───── INFORMATION

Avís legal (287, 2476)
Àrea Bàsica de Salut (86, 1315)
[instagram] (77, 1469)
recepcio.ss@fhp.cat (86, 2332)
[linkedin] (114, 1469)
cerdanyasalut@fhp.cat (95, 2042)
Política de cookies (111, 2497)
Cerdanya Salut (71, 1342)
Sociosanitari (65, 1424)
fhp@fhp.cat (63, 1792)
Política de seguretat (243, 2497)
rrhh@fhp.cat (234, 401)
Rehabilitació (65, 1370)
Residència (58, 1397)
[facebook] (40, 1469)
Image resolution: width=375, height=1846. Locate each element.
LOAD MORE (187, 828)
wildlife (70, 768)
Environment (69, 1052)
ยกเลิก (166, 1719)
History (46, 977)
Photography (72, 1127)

──────────
───── INFORMATION

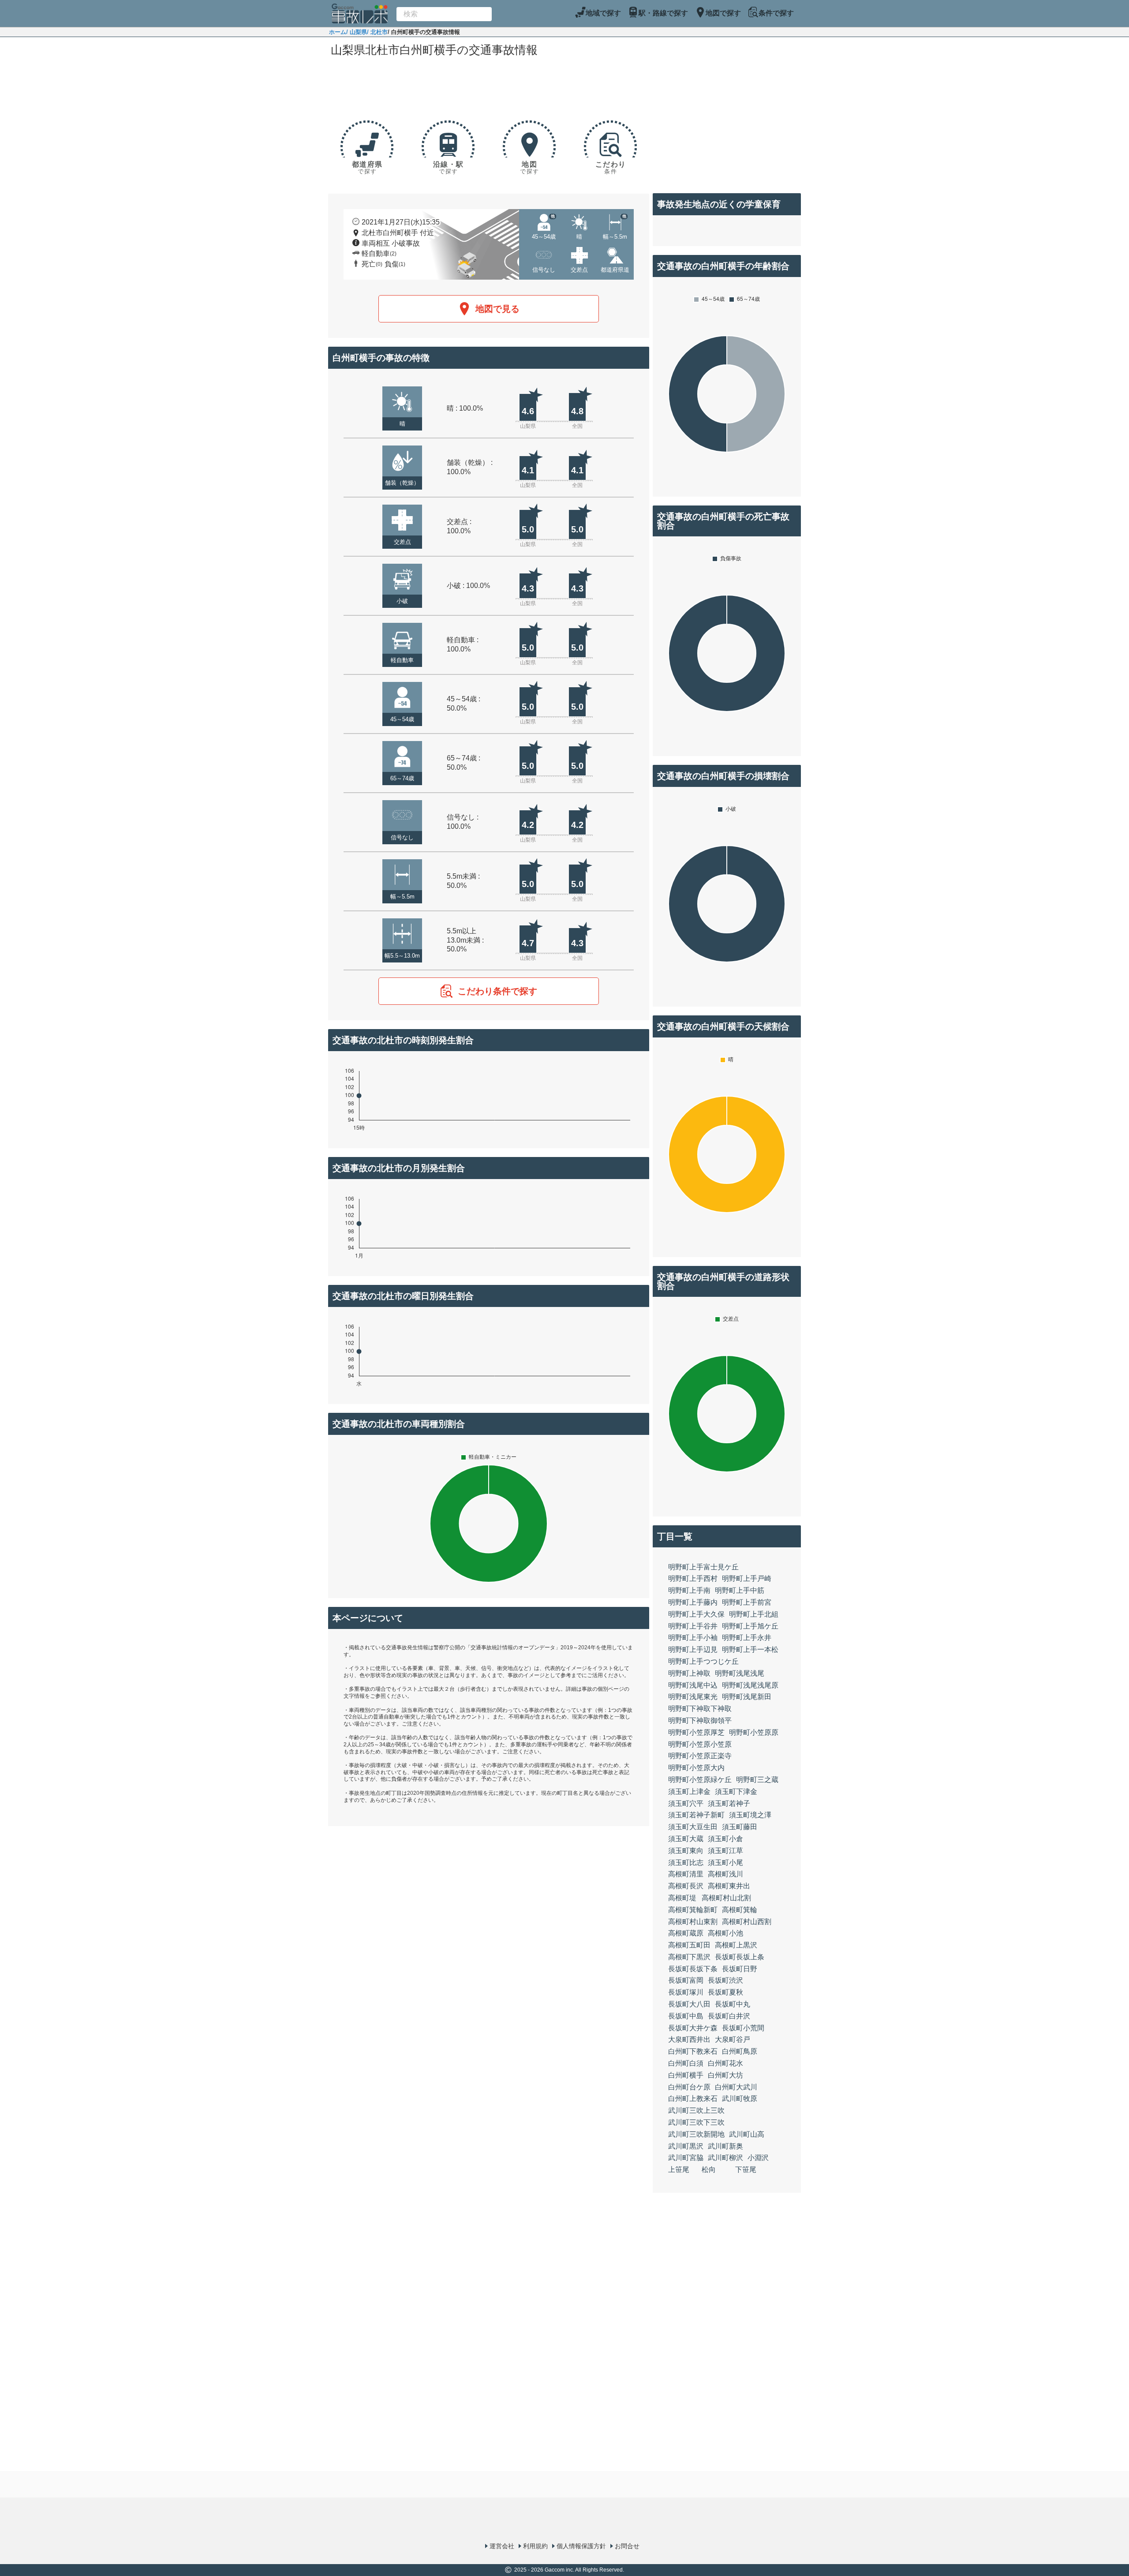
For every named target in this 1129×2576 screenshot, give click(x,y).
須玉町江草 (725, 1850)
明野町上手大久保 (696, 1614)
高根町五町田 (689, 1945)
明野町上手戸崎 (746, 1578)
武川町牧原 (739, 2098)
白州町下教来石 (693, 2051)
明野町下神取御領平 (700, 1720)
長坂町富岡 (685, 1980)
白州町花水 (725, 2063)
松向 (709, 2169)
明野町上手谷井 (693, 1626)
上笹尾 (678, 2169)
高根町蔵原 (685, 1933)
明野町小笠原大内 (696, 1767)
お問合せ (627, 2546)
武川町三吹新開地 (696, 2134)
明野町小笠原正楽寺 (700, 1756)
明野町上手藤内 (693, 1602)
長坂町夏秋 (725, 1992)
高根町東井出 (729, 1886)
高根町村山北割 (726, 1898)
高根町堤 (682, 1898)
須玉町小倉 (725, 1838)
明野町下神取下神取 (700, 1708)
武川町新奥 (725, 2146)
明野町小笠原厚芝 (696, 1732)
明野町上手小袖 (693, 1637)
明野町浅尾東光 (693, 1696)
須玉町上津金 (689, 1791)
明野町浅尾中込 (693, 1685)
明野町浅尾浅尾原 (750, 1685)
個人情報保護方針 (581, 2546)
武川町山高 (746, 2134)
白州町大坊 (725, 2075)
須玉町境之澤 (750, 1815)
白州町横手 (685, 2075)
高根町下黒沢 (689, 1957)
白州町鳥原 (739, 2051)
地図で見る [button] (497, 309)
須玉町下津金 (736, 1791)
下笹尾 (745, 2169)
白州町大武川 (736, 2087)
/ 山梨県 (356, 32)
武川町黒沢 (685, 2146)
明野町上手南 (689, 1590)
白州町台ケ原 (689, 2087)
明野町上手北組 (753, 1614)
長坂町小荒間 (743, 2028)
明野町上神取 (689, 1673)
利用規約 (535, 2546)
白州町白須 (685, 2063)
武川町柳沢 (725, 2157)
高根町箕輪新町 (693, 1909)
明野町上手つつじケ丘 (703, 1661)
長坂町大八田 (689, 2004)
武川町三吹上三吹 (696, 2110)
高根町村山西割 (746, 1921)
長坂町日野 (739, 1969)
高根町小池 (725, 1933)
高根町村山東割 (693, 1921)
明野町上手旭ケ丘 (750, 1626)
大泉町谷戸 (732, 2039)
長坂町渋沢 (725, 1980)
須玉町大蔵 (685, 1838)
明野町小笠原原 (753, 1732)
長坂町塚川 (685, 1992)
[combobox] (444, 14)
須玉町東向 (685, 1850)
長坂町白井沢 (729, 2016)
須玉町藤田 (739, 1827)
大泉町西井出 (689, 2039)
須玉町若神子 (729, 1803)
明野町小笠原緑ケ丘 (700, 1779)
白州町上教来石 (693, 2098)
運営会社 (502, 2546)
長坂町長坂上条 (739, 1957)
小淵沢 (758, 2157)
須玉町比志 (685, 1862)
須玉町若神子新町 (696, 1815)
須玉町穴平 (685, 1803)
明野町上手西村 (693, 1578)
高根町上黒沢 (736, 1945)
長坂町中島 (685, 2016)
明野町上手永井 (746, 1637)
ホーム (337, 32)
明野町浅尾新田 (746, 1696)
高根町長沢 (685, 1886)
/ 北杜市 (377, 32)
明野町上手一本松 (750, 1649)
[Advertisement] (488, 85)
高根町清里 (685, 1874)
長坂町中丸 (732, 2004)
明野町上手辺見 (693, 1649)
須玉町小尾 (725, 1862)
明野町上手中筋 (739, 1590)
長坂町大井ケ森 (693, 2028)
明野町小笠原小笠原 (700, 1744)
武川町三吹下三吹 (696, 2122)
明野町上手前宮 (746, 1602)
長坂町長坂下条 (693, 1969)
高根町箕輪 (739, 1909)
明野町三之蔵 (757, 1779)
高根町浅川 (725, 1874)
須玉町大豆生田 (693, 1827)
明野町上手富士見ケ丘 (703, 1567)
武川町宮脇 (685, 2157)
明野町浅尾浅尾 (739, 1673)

──────────
───── INFORMATION

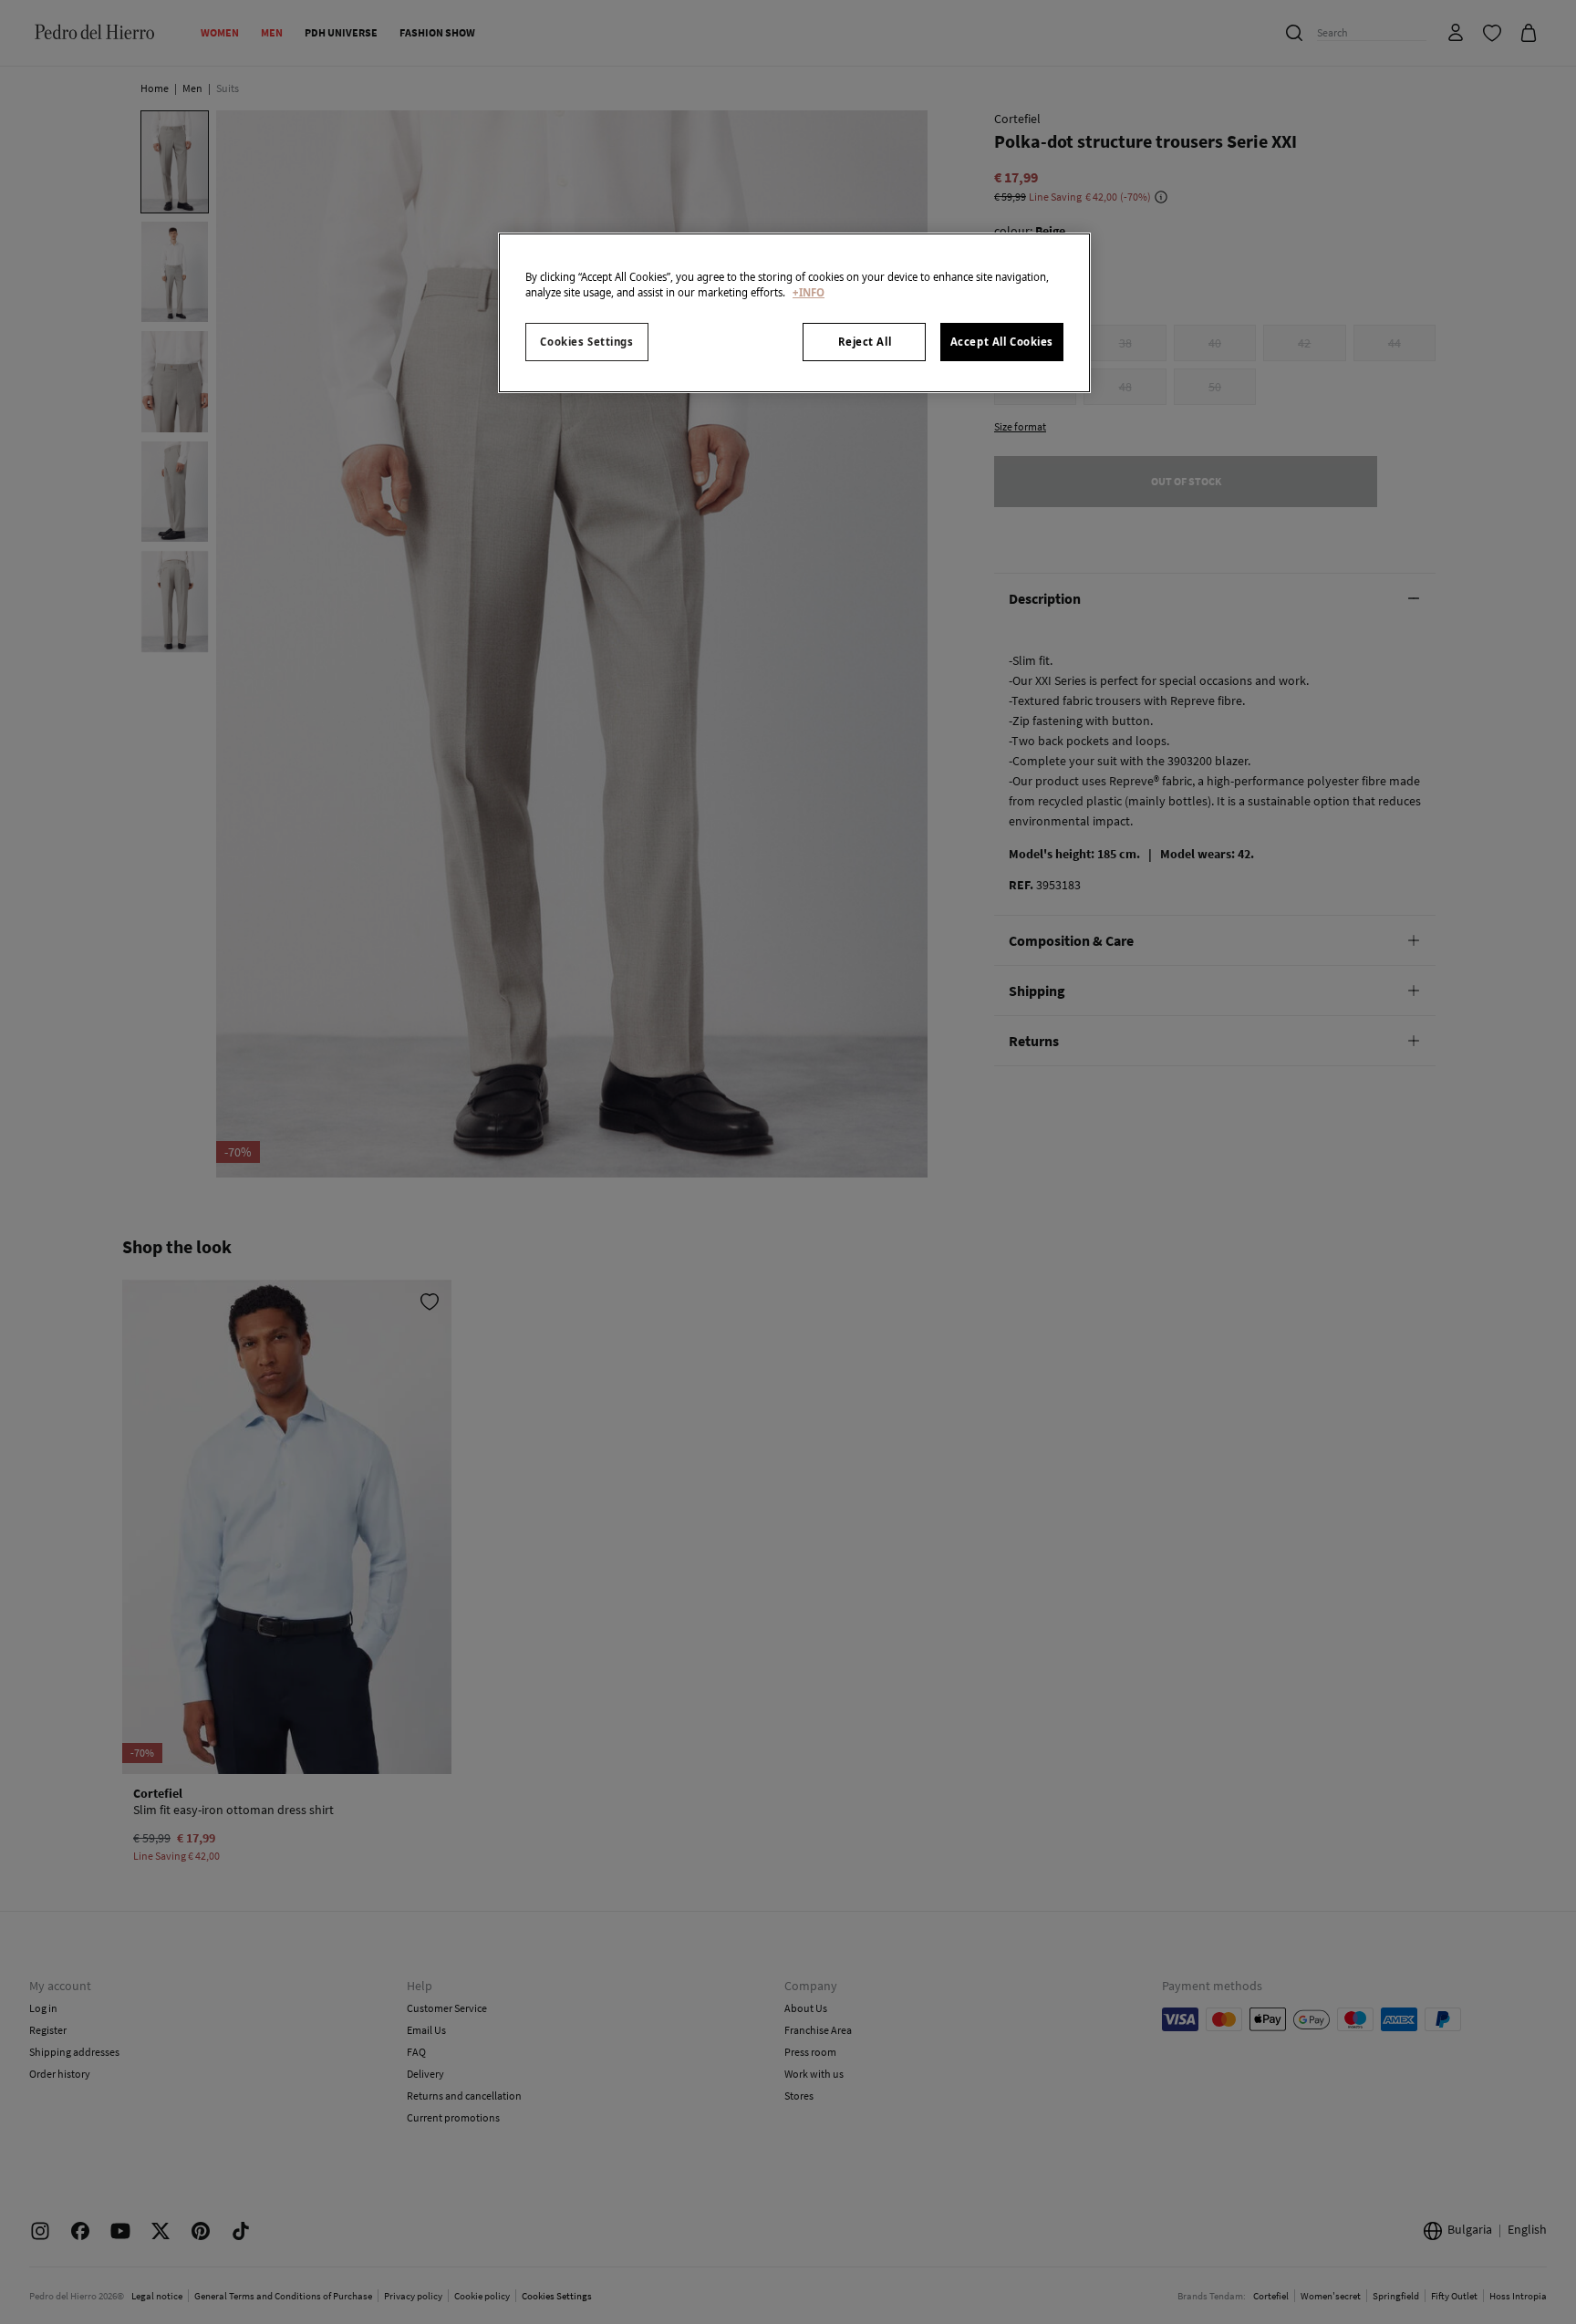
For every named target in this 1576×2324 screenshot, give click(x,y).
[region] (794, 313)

──────────

WHAT THIS TASK INVOLVES:
Look back at the entries above. Retype the line with "Avís legal (287, 2476)", the line with "Photography (72, 1127)", and all lines in between.

TASK SOLUTION:
Avís legal (287, 2476)
Àrea Bàsica de Salut (86, 1315)
[instagram] (77, 1469)
recepcio.ss@fhp.cat (86, 2332)
[linkedin] (114, 1469)
cerdanyasalut@fhp.cat (95, 2042)
Política de cookies (111, 2497)
Cerdanya Salut (71, 1342)
Sociosanitari (65, 1424)
fhp@fhp.cat (63, 1792)
Política de seguretat (243, 2497)
rrhh@fhp.cat (234, 401)
Rehabilitació (65, 1370)
Residència (58, 1397)
[facebook] (40, 1469)
Image resolution: width=375, height=1846. Locate each element.
LOAD MORE (187, 828)
wildlife (70, 768)
Environment (69, 1052)
ยกเลิก (166, 1719)
History (46, 977)
Photography (72, 1127)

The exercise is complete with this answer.